No palco vazio, uma atriz afinada
Jandira Martini não escreveu Jandira – Em Busca do Bonde Perdido como um texto sobre a sua carreira. Distante de qualquer ambição biográfica, ela se apresenta, de maneira breve, logo no início, como atriz e autora e deixa claro o recorte escolhido: falar a respeito do seu convívio com o câncer. Diante da perspectiva da morte, Jandira traz à tona flashes da própria vida – não instantes consagrados, e sim aqueles que continuam, após longo tempo, reverberando intimamente, como a sensação gerada pelo cheiro do mar em passeios pela Santos onde nasceu.
Os comentários sobre sua saúde são quase sempre feitos em tom sarcástico, irreverente, o que não significa ausência de sofrimento. O texto foi desenvolvido como um fluxo de pensamento, produzido em situação de urgência, como ato de exteriorização. Em alguns momentos, Jandira abre espaço para citações diversas – a autores (Shakespeare, Tchekhov, Molière) e artistas da música (Raul Seixas, The Platters) –, mas jamais cede à dispersão. Não evita, porém, a impressão de uma dramaturgia que gira em círculos, um pouco estacionada.

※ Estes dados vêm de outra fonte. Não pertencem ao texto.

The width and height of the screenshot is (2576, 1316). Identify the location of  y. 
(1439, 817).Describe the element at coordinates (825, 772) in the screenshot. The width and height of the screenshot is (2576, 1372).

O relativo imobilismo do texto contrasta, em certa medida, com a movimentação fluente de Isabel Teixeira em cena, mérito da direção de Marcos Caruso, parceiro constante de Jandira Martini na concepção de bem-sucedidas comédias de costumes (casos de Porca Miséria e Sua Excelência, o Candidato). Pelo palco vazio do Teatro das Artes, a atriz transita carregando apenas uma cadeira de praia, que, em determinada parte do espetáculo, se torna a cadeira na qual Jandira faz as sessões de quimioterapia. Esse único objeto não é deslocado de sua literalidade, de seu uso cotidiano – a abertura para sentidos variados realçaria a teatralidade. Mas representa tanto as lembranças nostálgicas da juventude quanto a realidade desestabilizadora do presente.
A escassez cenográfica é uma opção corajosa. Se o formato do monólogo evidentemente concentra as atenções no intérprete, a inexistência de elementos cênicos acentua essa exigência. As demais criações constitutivas do espetáculo seguiram a mesma linha, tendo a síntese como norte, e revelam sintonia com a dramaturgia: a trilha sonora de Aline Meyer parece “expressar” a mente atribulada de Jandira e a iluminação de Beto Bruel quebra de modo pontual com a neutralidade por meio de cor intensa.
Isabel Teixeira interpreta outra atriz, também brasileira e contemporânea. Não procura imitá-la através de recursos de caracterização ou de composição vocal. Mostra-se permanentemente enérgica, mas sem uniformizar sua atuação. Percorre uma gama de estados emocionais, dosando, de forma bastante equilibrada, humor corrosivo e vulnerabilidade.
Em Jandira – Em Busca do Bonde Perdido, Jandira Martini, que morreu esse ano, migrou da ficção para o registro de um contexto dramático da sua vida – ainda que necessariamente se trate de uma ficcionalização das próprias experiências. Uma jornada visceral transmitida na interpretação afinada e versátil de Isabel Teixeira.
JANDIRA – EM BUSCA DO BONDE PERDIDO – Texto de Jandira Martini. Direção de Marcos Caruso. Com Isabel Teixeira. Teatro das Artes (R. Marquês de São Vicente, 52/2º andar – Shopping da Gávea). Sex. e sáb., às 20h, dom., às 18h. Ingressos: R$ 100,00 e R$ 50,00 (meia-entrada).